* **Document passage**

━━━━━━━━━━━━━━━━━━━━━━━━━━━━━━

Judicial Watch and True The Vote are joining House Oversight Committee Chairman Darrell Issa’s inquisition into the emails of Lois Lerner.

True the Vote, which was granted a hearing on Friday, is asking the court to allow outside experts to examine IRS computers and records – in order to, as they put it in court filings, keep the agency “from engaging in and permitting any further destruction of evidence.”

True The Vote is alleging that the IRS is a corrupt agency that may intentionally permit the destruction of records and is asking for permission to allow their experts — Ha! — to examine the 3-year-old broken hard drive containing Lois Lerner’s email which could be in a landfill somewhere or possibly even recycled into a soda can. Barring that, they want the authority to establish their own oversight of the agency.

Good luck with that.

Judicial Watch, granted its own hearing on Thursday, says the IRS failed to tell the group and the court that it couldn’t retrieve all of Lerner’s emails.

“This will be an important hearing, as any representations to the court by the Obama administration will have ramifications way beyond misleading Congress,” said Jill Farrell, a spokeswoman for Judicial Watch.

━━━━━━━━━━━━━━━━━━━━━━━━━━━━━━

A run of records:

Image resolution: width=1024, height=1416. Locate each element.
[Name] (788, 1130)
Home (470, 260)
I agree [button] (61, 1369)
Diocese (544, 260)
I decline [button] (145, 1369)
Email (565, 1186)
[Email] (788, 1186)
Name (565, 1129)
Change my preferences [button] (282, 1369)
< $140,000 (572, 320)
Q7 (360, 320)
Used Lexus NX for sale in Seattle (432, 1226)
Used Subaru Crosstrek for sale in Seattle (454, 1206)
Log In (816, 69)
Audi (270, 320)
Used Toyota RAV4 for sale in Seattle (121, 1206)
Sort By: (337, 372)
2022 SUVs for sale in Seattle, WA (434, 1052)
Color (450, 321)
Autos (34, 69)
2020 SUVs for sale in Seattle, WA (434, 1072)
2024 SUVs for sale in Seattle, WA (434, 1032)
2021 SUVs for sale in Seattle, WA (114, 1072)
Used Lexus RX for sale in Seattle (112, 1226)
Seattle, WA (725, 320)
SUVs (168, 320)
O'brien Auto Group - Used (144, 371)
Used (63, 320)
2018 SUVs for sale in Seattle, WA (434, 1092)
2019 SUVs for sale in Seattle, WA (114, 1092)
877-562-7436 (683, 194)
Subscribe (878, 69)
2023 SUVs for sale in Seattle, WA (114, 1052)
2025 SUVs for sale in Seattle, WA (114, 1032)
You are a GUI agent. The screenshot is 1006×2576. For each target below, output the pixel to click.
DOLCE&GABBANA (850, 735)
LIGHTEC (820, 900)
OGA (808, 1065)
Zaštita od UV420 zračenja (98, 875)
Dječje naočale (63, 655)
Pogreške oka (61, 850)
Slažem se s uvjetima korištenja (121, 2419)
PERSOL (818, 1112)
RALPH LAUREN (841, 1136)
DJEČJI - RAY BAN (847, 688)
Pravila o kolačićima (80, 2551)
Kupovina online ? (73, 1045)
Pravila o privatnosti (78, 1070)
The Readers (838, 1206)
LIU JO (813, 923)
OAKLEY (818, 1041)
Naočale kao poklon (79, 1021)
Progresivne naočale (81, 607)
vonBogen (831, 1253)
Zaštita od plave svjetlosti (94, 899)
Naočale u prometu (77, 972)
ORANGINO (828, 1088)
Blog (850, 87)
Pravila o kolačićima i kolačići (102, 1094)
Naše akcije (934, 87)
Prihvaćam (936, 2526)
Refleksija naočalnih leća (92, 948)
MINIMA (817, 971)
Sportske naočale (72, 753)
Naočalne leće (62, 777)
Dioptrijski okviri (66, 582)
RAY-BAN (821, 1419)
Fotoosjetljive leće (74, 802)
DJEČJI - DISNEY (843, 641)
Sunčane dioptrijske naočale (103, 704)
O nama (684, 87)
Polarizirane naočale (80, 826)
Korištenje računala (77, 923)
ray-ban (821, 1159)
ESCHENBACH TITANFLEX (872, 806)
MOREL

━━━━━━━━━━━━━━━━━━━━━━━━━━━━━━

* **Set task 1**
Rescale the entries starting with the line containing "Zaštita od UV420 zračenja (98, 875)" and going on through the last of the entries. Repeat each of those lines in full, with every coordinate in the answers multiplied by 1.85 and rounded to the nearest whole number, halves rounding up.
* **Set task 2**
Continue the text on the court challenges over Lois Lerner's IRS emails from the point where it stops.

* **Expected answer 1**
Zaštita od UV420 zračenja (181, 1619)
Dječje naočale (117, 1212)
Pogreške oka (113, 1573)
Slažem se s uvjetima korištenja (224, 4475)
PERSOL (1513, 2057)
RALPH LAUREN (1556, 2102)
DJEČJI - RAY BAN (1567, 1273)
Pravila o kolačićima (148, 4719)
Kupovina online ? (135, 1933)
Pravila o privatnosti (144, 1980)
The Readers (1550, 2231)
LIU JO (1504, 1708)
OAKLEY (1513, 1926)
Naočale kao poklon (146, 1889)
Progresivne naočale (150, 1123)
vonBogen (1537, 2318)
Zaštita od plave svjetlosti (174, 1663)
Naočale u prometu (142, 1798)
ORANGINO (1532, 2013)
Blog (1573, 161)
Pravila o kolačićima i kolačići (189, 2024)
Naše akcije (1728, 161)
Prihvaćam (1732, 4673)
Refleksija naočalnih leća (170, 1754)
MINIMA (1511, 1796)
Sportske naočale (133, 1393)
Naočalne leće (115, 1437)
Dioptrijski okviri (122, 1077)
RAY-BAN (1519, 2625)
Fotoosjetljive leće (137, 1484)
DJEČJI - DISNEY (1560, 1186)
Sunčane dioptrijske naočale (191, 1302)
O nama (1265, 161)
Polarizirane naočale (148, 1528)
Korištenje računala (142, 1708)
ray-ban (1519, 2144)
ESCHENBACH TITANFLEX (1613, 1491)
MOREL

* **Expected answer 2**
As terrified as the White House obviously must be about a hearing into a fake-scandal, this probably won’t even get that far.

It seems likely to me that this fiasco will continue until Darrell Issa finishes his term as oversight committee chairman at the end of this year. The next chairman, whoever that may be, will likely want to launch their own signature investigation into something else, untainted by the serial failure of Darrell Issa.

It’s amusing to think that we’re essentially resigned to the idea that the oversight committee will only be used for political purposes in the future. That’s the real legacy of Issa. He didn’t find the smoking gun but he did turn a valuable and essential function of Congress into just another political side-show.

If future administrations are less cooperative or forthcoming, the tenure of Issa could be one reason why.